One of the matters considered by the State Ethics Commission at its meeting this past week was a recap of their interpretations of the provision for lobbyist registration and reporting (“State Ethics Commission Staff Recommendation Regarding Registration And Reporting Requirements For Lobbyists And Organizations That Engage In Lobbying Activities“).
Hawaii law requires lobbyists to register with the commission and report on their expenditures if they meet a combination of conditions: (a) they are paid to lobby; and either (b) spend more than five hours in any month lobbying, or (c) spend more than $750 in a reporting period. Whether a person is paid as a professional lobbyist, or lobbies as part of their regular paid employment, doesn’t matter. If you’re paid, you meet the first condition.
Volunteer lobbyists, such as those who represent community groups or nonprofit organizations at the legislature, are not required to lobby.
However, organizations that rely on volunteer lobbyists, or engage in grassroots lobbying (urging members of the public to communicate with legislators about legislation), would be required to register and report their lobbying costs if the organization hits either the 5-hours or $750 threshold.
The commission presented an example:
A grassroots organization does not employ a lobbyist, but the organization spends $1,000 for newspaper and television ads urging the public to contact their legislators about a bill. The organization pays for the ads using contributions received from its members for its lobbying activities. The organization must file a lobbying report. The report must include the organization’s advertising expenditures and contributions received by the organization for the purpose of lobbying.
The state lobbyist law exempts anyone who has special knowledge about an issue and is “occasionally” requested to appear at the legislature by a member, and administrative agency, or even a lobbyist.
The ethics staff are recommending that this exemption be narrowly construed.

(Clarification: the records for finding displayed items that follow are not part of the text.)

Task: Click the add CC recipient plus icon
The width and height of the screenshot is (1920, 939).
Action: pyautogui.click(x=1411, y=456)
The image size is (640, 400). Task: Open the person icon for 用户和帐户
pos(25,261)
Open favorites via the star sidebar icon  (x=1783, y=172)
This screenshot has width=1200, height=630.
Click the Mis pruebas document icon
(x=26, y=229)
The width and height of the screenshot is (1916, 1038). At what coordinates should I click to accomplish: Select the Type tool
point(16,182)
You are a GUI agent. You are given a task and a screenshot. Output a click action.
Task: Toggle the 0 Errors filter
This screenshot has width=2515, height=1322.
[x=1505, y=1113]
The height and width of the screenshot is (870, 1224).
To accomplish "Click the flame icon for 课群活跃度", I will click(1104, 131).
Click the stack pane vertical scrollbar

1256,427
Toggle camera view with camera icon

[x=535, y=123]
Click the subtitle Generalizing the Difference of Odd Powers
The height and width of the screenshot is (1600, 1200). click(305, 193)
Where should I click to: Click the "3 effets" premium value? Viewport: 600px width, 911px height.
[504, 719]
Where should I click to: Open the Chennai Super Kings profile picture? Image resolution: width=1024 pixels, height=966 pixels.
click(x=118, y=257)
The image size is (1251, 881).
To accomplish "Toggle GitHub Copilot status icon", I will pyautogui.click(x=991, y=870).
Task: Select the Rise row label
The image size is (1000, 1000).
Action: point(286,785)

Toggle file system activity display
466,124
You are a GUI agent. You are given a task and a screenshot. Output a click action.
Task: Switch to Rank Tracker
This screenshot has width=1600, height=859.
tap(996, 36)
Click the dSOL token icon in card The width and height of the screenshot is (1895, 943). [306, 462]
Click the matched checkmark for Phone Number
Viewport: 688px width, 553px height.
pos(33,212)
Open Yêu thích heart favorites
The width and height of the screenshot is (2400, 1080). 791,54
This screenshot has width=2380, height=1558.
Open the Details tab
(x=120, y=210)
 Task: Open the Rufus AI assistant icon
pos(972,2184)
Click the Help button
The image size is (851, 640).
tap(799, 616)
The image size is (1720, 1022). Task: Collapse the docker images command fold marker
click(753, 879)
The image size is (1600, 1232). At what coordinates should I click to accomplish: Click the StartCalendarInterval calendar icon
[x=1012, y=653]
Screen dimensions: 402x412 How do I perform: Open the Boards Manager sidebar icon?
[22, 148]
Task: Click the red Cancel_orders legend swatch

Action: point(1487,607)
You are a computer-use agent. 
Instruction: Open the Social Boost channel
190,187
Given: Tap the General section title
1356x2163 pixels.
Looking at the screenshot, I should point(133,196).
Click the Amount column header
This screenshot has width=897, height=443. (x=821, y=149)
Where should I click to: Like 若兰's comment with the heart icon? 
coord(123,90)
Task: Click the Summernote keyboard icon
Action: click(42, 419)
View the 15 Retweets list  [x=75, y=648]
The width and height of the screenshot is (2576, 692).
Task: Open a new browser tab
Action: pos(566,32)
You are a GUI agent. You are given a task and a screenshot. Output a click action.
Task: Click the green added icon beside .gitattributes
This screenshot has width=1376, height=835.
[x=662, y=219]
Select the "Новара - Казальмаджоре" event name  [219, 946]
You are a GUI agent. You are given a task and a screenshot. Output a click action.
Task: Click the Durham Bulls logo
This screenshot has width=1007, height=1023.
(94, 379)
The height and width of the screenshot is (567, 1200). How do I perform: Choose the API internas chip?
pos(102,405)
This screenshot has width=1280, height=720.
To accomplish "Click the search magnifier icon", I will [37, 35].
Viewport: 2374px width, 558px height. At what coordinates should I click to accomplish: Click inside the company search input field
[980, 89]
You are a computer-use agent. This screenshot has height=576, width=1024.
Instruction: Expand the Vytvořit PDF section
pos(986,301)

The Commission has determined that it construes this exemption narrowly and believes that it applies to persons who provide expert information to the legislature, but does not apply to lobbyists or other persons who attempt to advocate for a position, encourage a particular result, or otherwise influence legislative action. Persons who provide information to the legislature or attempt to “educate” the legislature for the purpose of advocating for a position are not exempt from the requirements of the Lobbyists Law.
Another staff interpretation helps to close a reporting loophole. Lobbyists are required to publicly disclose their expenditures, but the statute exempts “the expenses of preparing written testimony and exhibits for a hearing before the legislature or an administrative agency.”
This has been used by some lobbyists or organizations to avoid reporting substantial costs. The commission notes, for example, “it appears that some lobbyists or organizations that employ lobbyists do not report lobbying expenses relating to the research, drafting, and submission of written testimony and exhibits for a hearing.”
This is not the intent of the law, according to the staff recommendation. Instead, the exemption is only for “administrative expenses incurred to prepare and submit written testimony.” Essentially, clerical services to prepare copies and actual copying costs are what they’re talking about.
On the other hand, according to the staff recommendation, “compensation paid to a lobbyist for researching or drafting testimony or exhibits for a hearing must be reported as a lobbying expenditure.”
The staff recommendation also clarifies that in-kind or non monetary contributions received by an organization engaged in grassroots lobbying must be reported if they meet the other reporting conditions.
The commission gave this example:
A grassroots organization organizes its members to rally the public to urge legislators to vote against a bill. One of the members owns a sign company and donates 50 signs for members to use at the rally. The signs are considered a contribution and the organization must report the name of the person who contributed the signs and the fair market value of the signs on the organization’s lobbying report.
Under current state law, responsibility for reporting of lobbying expenditures is split between the organization that employs a lobbyist, and the lobbyist. Money spent by a lobbyist but reimbursed by the client should be reported by the client organization, while lobbyists are required to disclose their out of pocket expenditures which are not reimbursed.
The commission staff have now proposed closing another loophole in this disclosure provision.
In some cases, organizations provide lump sum payments to lobbyists to cover the lobbyists’ fees and all lobbying expenses. The lobbyists uses some of this amount to pay for lobbying expenses and retain the rest as fees for their lobbying services. Where these payments are not itemized or attributed as payments by the organizations for specific expenses, staff believes the lobbyists must report the lobbying expenses on their individual lobbying reports. Staff recommends the Commission adopt this interpretation of the Lobbyists Law’s reporting requirement.
Another loophole involves travel costs. When calculating whether an organization or a lobbyist expend more than $750 in a reporting period, travel costs do not have to be counted.
But the commission staff note that once a person or organization hits the threshold for registering or reporting expenses, those reports must include all expenditures, including any travel costs. This is a sea change and, if approved, will result in more complete disclosure.
Now I’ve got to backtrack and determine what action, if any, the commission itself took on these recommendations.